The inverse matrix iteration for a matrix $M$ with shift starts with some approximation $\lambda$ for the smallest eigenvalue of $M$ and some initial guess $y$ for the corresponding eigenvector. The system \begin{align*} (M-\mathbf1\lambda)\cdot \bar y = y \end{align*} is solved for $\bar x$. The new iterate $\bar\lambda$ for the eigenvalue can be calculated exploiting the previous equation: \begin{align*} \frac{\bar y^T y}{\bar y^T \bar y} = \frac{\bar y^T M \bar y}{y^T y} - \lambda \end{align*} The Rayleigh quotient in this equation is used as new estimate for the eigenvalue, i.e.: \begin{align*} \lambda := \lambda + \frac{\bar y^T y}{\bar y^T \bar y} \end{align*} The new estimate for the eigenvalue is obtained by re-normalizing $x$: \begin{align*} y := \frac{\bar y}{|\bar y|} \end{align*} The special aspect for our task is that we use a projection of $A$ onto $\operatorname{ker}c^T$ as matrix $M$. Instead of building an orthonormal base transformation $Q$ with $Q(:,1)=\frac{c}{|c|}$ and using $B:=Q(:,2:\operatorname(end))$ as projector such that $M = B^TAB$ we can also iterate with the original matrix by projecting $x$ onto the orthogonal complement of $c$. That means we iterate with $y := Bx$ instead of $x$. In the (inverse) power iteration there is the projector $P:=BB^T=\mathbf1-\frac{cc^T}{c^Tc}$ in between two applications of $M$: \begin{align*} M^k y_k &= y_0\\ B^T A \underline{B\cdot B^T} A B\cdot \ldots \cdot B^T A B y_k &= y_0 \end{align*} We multiply by $B$, substitute $P=BB^T$ as well as $y = Bx$, and obtain \begin{align*} B\cdot M^k y_k = BB^T A B\cdot B^T A B\cdot \ldots \cdot B^T A B y_k &= B y_0\\ P A\cdot \ldots\cdot P A x_k &= x_0. \end{align*} This system has to be solved under the restriction that $y_k$ lies within the image of $P$, i.e. $c^T \cdot x_k=0$, because of $y_k = PAy_{k+1}$. For reaching that goal we have one additional degree of freedom for which we introduce a new variable $\gamma_k$, namely the $c$-component of $Ay_k$ which is nullified by $P$. This leaves us with the following system \begin{align*} \begin{pmatrix} A&-c\\ -c^T&0 \end{pmatrix} \begin{pmatrix} x_k\\ \gamma_k \end{pmatrix} &= \begin{pmatrix} x_{k-1}\\ 0 \end{pmatrix} \end{align*} to be solved for the iterate $y_k$.

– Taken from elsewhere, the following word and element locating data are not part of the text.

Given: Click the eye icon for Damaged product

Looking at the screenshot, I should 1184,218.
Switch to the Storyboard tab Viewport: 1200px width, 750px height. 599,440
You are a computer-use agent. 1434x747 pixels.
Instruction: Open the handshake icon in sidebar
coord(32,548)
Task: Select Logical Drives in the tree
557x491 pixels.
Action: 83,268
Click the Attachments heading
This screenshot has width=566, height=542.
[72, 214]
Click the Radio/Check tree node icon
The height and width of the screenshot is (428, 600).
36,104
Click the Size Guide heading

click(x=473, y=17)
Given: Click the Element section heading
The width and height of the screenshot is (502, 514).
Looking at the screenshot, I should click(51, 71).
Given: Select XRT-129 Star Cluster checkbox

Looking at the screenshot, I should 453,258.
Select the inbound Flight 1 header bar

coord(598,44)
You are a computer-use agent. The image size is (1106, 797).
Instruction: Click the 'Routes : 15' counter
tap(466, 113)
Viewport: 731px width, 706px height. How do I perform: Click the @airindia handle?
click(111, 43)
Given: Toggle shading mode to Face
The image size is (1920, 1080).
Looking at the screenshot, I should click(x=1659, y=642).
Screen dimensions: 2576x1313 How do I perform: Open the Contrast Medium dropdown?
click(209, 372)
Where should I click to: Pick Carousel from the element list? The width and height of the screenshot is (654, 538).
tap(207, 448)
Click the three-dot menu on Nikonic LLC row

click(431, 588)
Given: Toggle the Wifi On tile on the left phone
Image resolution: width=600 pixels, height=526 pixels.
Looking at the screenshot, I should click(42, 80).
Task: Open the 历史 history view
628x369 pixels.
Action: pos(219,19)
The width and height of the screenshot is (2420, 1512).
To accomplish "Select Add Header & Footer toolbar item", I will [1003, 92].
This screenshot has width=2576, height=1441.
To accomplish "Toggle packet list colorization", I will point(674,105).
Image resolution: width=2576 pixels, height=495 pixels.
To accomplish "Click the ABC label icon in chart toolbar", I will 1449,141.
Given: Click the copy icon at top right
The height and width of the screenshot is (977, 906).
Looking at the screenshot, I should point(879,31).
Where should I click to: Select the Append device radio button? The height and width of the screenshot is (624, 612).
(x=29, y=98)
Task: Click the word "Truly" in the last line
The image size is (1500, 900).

A shift in the system for $x_k$ translates directly into a shift into the system for $y_k$: \begin{align*} (B^T A B - \lambda\mathbf1)y_k &= y_{k-1}\\ P A x_k -\lambda\mathbf1 x_k &= x_{k-1} \end{align*} The estimation for the new shift in the projected system can also directly be translated into a shift in the original system: \begin{align*} \lambda_{k+1} &= \lambda_k + \frac{y_k^T y_{k-1}}{y_k^T y_k}\\ &=\lambda_k + \frac{x_k^TB B^Ty_{k-1}}{x_k^TB B^T x_k}\\ &=\lambda_k + \frac{x_k^T P x_{k-1}}{x_k^T P x_k}\\ &=\lambda_k + \frac{x_k^T x_{k-1}}{x_k^T x_k} \end{align*}

Thereby the last identity holds since the $x_k$ lie in the image of the projector $P$.